[MasterWorks 3] Featuring the Glacier Orchestra | Sheng Cai, piano | John Zoltek, conductor
Enescu | Romanian Rhapsody No. 2 in D major
Mozart | Piano Concerto No. 23 in A Major
Dvorak | Symphony No. 7 in D minor
Danubia highlights music from cultures of Central Europe including Austrian, Czech and Romanian. The concert opens with the George Enescu’s Romanian Rhapsody No. 2 in D major composed in 1901. This is a one movement introspective work on a grand scale that employs themes from Romanian music tradition which the composer treats in a rhapsodic symphonic manner almost like a through-composed piece with an improvised feel. The nostalgia and romance of this music is palpable and seduces the listener into a cultural world few have known.
Internationally acclaimed Chinese-Canadian pianist Sheng Cai, currently based in Toronto, will be our featured soloist in one of Mozart’s most romantic sounding and popular piano concertos, the Piano Concerto No. 23 in A Major.
Long an audience favorite, Concerto No. 23 was composed in 1786 just two weeks prior to the premiere of his great opera The Marriage of Figaro and has immediate audience appeal due to its captivating lyricism. The first movement is one of the composer’s most elegant and lush with a thematic lightness that never seems diffused.
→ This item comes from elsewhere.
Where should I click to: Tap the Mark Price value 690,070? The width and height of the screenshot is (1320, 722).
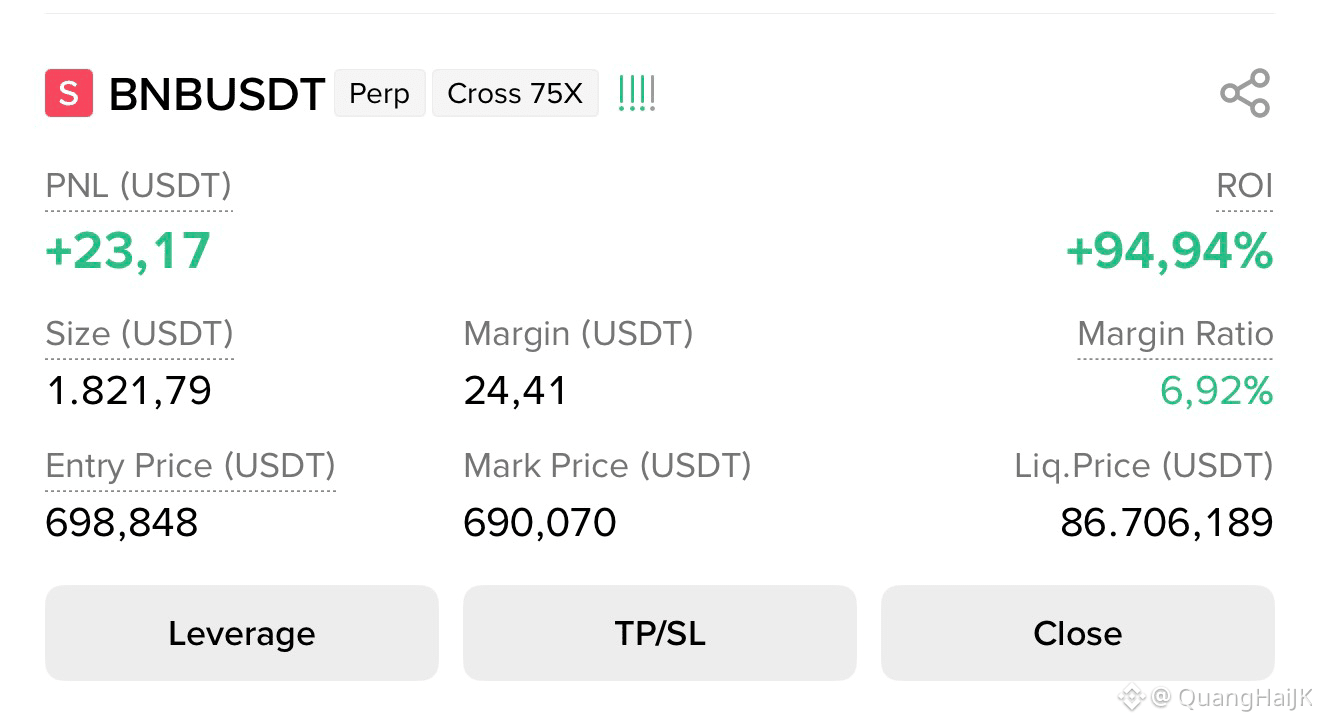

None the less, the first movement is musically full and satisfying as the piano and orchestra take part in a delightful dialogue between two beautiful theme groups. The Adagio in F# minor contains the real romance of the concerto and features a wonderful simplicity of melody with beautiful clarinet responses. The work ends with a lighthearted rollicking dance inspired Allegro that provides ample opportunity for solo piano passages and opera buffa like themes!
Antonin’ Dvorak’s somewhat dark Symphony No. 7 in D minor from 1884-85 is a sleeping masterpiece that has been somewhat neglected and overshadowed by the brighter No. 8 and massively popular No. 9 (New World). However, No. 7 is actually considered by some Dvorak scholars to be his best.
According to Dvorak himself, when composing he set out to reflect the struggles of the emerging Czech nation into this particular work. As the symphony progresses, the piece moves from the dark and powerful motives (“God grant that this Czech music will move the world!”) towards the jubilant 4th movement finale where Dvorak tried to capture the stubbornness and resilience of the Czech people in the face of political oppression.
The middle movements are cast in slow and dance forms respectively both infused with tuneful melodies and catchy folk rhythms. The D minor Symphony was the first of Dvorak’s last three great symphonies and as such belongs to this final period of symphonic form mastery.